__GOAL OF THE EXERCISE__. Both the line below containing "Click the 200$ confirmed value in Sales 2025" and the line containing "Task: Click the Google", along with every line between them, should be repeated exactly; no other line belongs in the answer.

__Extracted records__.
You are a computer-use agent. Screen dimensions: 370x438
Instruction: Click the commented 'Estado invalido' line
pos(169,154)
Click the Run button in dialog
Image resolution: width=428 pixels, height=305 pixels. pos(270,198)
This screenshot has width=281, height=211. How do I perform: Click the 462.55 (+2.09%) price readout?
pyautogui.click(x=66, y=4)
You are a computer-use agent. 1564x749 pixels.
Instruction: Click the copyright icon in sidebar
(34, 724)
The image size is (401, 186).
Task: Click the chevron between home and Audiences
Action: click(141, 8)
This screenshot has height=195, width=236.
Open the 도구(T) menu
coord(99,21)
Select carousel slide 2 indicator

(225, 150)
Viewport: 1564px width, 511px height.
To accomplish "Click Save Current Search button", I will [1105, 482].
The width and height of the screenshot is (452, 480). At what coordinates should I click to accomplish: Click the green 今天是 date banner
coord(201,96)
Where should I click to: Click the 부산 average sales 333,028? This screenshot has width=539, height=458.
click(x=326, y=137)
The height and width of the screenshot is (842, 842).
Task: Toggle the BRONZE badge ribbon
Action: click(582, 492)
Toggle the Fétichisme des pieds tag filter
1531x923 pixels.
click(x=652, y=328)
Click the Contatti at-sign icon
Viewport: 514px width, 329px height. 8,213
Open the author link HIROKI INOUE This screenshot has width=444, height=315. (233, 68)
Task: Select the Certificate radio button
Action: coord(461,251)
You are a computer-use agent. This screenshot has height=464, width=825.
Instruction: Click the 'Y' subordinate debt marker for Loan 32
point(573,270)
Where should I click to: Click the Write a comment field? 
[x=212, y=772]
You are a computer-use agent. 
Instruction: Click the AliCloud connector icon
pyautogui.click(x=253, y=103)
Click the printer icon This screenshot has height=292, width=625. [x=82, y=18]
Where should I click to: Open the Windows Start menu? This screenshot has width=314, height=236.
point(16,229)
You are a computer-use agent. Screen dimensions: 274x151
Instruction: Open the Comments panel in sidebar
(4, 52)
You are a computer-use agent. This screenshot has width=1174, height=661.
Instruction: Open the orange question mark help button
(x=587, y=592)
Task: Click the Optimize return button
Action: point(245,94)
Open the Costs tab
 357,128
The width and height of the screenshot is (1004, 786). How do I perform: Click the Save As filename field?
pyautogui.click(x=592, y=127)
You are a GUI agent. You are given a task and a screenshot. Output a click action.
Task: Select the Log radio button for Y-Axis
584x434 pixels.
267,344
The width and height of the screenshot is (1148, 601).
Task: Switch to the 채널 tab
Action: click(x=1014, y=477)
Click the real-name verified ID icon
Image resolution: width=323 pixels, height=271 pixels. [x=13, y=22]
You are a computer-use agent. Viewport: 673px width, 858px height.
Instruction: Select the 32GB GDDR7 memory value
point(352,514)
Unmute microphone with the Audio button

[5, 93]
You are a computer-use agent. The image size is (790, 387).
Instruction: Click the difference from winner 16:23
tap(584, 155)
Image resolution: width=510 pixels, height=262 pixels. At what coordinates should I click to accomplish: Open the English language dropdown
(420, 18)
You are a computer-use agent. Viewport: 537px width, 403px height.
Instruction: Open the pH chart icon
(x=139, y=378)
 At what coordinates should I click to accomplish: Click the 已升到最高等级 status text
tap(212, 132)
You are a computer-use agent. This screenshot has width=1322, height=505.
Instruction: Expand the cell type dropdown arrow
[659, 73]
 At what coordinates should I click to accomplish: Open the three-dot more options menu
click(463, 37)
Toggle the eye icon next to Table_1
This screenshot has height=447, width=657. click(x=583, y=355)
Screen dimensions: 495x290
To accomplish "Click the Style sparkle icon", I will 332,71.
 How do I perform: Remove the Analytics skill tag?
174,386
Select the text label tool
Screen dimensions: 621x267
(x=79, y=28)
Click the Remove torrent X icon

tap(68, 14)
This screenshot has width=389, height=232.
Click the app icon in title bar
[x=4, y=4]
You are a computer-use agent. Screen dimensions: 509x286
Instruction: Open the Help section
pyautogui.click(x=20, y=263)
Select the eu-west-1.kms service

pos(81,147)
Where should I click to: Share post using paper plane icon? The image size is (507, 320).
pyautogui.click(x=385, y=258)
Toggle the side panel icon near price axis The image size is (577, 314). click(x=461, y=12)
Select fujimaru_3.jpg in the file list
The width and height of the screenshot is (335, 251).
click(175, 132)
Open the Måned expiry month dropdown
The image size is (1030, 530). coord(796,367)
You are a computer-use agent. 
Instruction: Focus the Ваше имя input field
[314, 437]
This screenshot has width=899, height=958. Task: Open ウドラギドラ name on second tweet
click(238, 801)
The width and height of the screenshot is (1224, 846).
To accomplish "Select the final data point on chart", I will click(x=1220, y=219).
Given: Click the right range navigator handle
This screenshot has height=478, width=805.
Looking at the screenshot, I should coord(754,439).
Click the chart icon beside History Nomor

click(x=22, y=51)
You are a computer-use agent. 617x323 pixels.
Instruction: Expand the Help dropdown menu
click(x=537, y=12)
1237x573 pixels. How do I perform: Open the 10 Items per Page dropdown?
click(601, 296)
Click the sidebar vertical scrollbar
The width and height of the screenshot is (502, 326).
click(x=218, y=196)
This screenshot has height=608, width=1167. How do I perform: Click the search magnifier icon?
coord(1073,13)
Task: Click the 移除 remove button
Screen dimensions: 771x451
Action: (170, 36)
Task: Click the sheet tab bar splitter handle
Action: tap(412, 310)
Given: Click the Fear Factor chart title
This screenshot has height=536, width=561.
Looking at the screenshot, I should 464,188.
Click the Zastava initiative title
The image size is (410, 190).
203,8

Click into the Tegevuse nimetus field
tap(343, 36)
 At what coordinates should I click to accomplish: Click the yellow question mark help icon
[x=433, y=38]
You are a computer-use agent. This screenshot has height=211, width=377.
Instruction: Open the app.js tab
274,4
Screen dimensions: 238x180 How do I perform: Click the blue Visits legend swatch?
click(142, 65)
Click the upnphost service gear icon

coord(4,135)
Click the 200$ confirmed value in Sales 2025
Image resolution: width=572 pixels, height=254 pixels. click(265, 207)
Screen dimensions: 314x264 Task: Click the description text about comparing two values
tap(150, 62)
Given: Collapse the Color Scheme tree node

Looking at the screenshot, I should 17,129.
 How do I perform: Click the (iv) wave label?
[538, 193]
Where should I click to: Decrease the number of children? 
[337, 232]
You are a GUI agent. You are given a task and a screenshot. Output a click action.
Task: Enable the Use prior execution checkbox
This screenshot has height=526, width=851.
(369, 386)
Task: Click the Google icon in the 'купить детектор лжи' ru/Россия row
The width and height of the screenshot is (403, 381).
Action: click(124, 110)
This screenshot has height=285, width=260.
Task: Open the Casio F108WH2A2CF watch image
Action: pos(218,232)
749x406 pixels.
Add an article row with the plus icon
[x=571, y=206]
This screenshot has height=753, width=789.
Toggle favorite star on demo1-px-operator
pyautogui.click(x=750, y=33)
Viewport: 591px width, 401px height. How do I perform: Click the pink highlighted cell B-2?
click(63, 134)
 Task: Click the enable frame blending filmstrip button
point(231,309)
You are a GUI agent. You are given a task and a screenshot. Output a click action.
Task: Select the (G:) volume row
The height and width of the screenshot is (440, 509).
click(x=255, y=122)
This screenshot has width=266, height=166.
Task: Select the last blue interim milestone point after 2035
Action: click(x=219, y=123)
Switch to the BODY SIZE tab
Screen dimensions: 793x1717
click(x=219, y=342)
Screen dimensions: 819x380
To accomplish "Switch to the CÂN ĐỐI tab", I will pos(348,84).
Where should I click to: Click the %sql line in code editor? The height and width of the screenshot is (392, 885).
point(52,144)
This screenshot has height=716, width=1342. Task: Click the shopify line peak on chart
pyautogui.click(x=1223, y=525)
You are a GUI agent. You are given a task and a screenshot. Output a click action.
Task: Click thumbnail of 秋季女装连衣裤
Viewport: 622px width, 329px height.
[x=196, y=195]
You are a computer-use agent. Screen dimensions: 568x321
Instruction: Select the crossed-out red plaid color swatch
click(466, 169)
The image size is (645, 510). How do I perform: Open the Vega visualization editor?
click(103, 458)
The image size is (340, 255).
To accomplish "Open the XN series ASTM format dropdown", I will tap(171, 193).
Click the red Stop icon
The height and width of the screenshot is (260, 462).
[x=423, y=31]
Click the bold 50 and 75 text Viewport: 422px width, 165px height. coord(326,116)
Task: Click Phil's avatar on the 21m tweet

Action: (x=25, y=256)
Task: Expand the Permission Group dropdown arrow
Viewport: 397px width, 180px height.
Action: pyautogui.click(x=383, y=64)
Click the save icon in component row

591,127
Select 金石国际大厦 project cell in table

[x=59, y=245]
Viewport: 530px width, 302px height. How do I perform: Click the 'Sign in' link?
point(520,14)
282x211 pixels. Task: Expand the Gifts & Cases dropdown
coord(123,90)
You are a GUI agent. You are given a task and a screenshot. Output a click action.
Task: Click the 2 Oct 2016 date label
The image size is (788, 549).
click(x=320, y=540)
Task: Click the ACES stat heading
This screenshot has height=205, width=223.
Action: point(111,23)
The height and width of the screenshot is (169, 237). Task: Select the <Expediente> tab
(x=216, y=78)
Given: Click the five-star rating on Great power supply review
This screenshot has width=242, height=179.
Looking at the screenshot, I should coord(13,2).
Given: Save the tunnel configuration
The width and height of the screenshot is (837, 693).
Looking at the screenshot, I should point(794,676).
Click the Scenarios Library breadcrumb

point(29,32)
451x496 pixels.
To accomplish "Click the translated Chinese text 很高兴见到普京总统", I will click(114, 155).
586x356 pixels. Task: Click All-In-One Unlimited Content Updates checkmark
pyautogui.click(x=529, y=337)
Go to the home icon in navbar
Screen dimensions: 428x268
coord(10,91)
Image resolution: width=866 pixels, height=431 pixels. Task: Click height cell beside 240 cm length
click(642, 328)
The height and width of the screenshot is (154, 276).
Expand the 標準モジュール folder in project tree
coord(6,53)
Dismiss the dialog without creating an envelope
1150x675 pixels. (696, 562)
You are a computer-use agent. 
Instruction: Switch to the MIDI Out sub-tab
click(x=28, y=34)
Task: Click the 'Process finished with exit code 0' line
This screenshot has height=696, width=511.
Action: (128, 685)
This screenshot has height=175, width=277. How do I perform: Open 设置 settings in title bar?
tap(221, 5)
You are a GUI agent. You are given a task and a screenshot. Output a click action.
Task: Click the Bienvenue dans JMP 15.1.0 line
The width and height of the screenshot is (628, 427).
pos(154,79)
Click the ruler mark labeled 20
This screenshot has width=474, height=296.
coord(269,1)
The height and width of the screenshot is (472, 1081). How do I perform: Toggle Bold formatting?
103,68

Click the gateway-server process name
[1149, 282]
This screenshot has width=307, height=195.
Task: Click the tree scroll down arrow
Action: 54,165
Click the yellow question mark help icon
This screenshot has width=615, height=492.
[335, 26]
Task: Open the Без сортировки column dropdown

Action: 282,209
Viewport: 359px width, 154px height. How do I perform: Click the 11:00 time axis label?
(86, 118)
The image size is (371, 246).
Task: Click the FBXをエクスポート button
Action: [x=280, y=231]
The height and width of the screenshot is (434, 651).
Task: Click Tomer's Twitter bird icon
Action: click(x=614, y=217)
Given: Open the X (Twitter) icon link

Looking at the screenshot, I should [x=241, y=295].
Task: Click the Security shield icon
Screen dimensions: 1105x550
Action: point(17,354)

__SOLUTION TO THE EXERCISE__.
Click the 200$ confirmed value in Sales 2025
Image resolution: width=572 pixels, height=254 pixels. click(265, 207)
Screen dimensions: 314x264 Task: Click the description text about comparing two values
tap(150, 62)
Given: Collapse the Color Scheme tree node

Looking at the screenshot, I should 17,129.
 How do I perform: Click the (iv) wave label?
[538, 193]
Where should I click to: Decrease the number of children? 
[337, 232]
You are a GUI agent. You are given a task and a screenshot. Output a click action.
Task: Enable the Use prior execution checkbox
This screenshot has height=526, width=851.
(369, 386)
Task: Click the Google icon in the 'купить детектор лжи' ru/Россия row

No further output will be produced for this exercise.